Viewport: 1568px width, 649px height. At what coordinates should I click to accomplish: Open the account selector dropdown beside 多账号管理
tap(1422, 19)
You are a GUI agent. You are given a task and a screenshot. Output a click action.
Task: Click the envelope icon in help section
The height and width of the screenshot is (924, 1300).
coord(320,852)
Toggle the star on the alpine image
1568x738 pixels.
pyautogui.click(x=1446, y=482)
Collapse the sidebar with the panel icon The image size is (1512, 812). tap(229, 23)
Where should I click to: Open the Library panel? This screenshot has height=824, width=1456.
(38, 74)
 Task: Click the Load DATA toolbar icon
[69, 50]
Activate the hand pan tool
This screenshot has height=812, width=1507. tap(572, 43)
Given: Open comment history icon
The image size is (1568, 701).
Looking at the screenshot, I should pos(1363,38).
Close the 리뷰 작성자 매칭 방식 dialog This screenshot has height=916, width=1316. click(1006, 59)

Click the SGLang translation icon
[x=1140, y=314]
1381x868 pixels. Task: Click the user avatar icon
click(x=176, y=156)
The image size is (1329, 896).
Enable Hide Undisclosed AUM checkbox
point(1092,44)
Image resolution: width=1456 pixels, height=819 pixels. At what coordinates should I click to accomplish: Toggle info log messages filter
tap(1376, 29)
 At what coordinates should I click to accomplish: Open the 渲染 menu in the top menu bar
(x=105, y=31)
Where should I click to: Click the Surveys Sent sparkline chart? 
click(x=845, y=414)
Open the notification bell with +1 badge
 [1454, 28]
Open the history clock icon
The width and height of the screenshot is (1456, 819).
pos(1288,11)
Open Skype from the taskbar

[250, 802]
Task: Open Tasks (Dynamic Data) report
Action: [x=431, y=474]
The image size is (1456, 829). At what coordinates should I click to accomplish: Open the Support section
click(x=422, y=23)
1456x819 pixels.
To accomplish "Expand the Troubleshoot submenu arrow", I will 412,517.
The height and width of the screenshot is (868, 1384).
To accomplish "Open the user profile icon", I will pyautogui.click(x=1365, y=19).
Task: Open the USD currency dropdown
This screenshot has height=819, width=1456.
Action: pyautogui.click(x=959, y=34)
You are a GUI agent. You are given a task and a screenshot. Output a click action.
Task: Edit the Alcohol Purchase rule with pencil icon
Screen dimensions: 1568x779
□ □ □
→ **Exercise brief**: Would you please copy, word for word, everything above from the line containing "At what coordinates should I click to accomplish: Open the 渲染" down to the line containing "Open the history clock icon", those two lines included?

→ **Output below**:
 At what coordinates should I click to accomplish: Open the 渲染 menu in the top menu bar
(x=105, y=31)
Where should I click to: Click the Surveys Sent sparkline chart? 
click(x=845, y=414)
Open the notification bell with +1 badge
 [1454, 28]
Open the history clock icon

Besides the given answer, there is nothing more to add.